[Collected data]

● ● ● ● ● ● ●

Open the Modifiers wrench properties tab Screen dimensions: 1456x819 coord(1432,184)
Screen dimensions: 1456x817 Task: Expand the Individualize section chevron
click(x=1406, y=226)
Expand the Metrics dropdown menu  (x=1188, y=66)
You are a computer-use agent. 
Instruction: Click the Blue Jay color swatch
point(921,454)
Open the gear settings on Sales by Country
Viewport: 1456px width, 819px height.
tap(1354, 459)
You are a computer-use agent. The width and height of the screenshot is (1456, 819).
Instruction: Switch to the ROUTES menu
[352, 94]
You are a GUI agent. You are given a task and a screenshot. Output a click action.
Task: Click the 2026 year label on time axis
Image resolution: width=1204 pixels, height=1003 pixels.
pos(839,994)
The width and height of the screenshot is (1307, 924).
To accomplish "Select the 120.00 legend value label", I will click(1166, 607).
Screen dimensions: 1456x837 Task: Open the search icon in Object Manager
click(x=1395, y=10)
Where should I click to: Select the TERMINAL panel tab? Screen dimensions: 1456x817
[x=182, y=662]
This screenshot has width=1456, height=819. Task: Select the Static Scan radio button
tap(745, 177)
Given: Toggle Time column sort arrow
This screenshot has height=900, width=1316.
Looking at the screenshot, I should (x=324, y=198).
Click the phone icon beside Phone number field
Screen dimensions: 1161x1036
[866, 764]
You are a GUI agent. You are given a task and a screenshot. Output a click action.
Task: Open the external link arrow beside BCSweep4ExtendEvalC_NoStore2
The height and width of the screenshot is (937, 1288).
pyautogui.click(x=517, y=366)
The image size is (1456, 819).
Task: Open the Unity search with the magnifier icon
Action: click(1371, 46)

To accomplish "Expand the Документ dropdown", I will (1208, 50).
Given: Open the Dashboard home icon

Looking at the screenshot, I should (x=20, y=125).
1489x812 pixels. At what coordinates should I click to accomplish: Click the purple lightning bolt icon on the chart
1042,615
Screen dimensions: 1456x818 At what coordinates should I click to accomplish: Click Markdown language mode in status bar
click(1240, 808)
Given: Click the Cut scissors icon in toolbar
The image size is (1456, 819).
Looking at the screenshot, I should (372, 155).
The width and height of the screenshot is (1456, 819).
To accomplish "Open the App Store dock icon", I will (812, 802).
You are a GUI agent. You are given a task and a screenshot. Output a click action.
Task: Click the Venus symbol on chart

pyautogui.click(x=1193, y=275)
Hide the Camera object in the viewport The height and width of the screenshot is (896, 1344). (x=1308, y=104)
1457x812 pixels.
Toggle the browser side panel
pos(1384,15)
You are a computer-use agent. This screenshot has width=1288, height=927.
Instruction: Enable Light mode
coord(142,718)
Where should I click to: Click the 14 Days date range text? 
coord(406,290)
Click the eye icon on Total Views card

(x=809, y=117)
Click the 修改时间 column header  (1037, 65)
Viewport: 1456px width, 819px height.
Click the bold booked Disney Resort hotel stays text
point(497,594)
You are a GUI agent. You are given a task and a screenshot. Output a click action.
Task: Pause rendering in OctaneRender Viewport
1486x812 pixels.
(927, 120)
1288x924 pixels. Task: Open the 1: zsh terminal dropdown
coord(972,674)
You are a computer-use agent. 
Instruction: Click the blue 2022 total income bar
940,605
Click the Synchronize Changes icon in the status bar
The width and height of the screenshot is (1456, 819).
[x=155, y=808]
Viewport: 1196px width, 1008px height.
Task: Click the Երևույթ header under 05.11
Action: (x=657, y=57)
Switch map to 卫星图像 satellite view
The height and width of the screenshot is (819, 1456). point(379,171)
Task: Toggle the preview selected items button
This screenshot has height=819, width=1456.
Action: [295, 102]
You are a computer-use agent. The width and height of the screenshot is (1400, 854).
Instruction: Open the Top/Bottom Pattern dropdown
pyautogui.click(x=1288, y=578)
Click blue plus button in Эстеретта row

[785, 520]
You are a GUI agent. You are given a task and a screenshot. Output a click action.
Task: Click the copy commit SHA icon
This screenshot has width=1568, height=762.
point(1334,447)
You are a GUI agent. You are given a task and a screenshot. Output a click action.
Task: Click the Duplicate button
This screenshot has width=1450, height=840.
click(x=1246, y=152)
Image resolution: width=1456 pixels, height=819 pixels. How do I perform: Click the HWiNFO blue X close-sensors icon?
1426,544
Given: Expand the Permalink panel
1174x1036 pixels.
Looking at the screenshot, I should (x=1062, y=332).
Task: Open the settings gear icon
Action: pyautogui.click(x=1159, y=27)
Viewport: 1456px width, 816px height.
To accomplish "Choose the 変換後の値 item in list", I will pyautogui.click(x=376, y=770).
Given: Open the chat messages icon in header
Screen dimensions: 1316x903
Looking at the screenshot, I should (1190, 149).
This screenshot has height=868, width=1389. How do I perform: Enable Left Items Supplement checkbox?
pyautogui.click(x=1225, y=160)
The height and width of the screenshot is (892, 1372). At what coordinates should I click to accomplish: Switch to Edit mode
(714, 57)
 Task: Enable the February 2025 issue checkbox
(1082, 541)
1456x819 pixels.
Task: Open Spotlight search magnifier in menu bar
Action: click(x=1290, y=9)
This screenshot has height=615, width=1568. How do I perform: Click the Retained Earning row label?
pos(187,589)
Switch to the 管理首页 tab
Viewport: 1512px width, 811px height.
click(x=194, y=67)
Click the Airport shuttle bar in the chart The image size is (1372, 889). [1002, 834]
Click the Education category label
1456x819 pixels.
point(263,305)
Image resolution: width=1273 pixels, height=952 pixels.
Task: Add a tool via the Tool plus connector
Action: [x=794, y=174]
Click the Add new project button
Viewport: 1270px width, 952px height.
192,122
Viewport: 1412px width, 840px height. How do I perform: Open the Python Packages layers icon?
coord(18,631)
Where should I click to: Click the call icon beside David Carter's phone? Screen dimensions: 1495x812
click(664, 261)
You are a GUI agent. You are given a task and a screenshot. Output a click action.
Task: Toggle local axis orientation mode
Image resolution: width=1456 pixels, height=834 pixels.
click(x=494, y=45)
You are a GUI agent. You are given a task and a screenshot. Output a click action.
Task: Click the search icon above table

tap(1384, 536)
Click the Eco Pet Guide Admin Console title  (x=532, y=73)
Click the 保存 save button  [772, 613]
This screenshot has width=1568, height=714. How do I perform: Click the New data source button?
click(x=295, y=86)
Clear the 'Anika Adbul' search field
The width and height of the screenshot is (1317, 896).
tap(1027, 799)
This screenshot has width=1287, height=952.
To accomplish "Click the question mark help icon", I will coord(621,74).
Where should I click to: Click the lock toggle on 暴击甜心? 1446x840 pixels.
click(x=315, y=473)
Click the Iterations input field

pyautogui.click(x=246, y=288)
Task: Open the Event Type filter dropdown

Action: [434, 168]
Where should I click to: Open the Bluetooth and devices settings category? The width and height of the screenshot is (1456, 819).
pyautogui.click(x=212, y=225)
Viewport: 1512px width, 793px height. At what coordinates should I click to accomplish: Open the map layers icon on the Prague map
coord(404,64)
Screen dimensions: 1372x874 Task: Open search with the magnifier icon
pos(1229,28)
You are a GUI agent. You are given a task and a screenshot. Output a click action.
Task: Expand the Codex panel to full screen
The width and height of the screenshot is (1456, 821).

● ● ● ● ● ● ●

## PROMPT
Count each line above where the string "axis" occurs. Give the number only.

## YOUR SOLUTION
2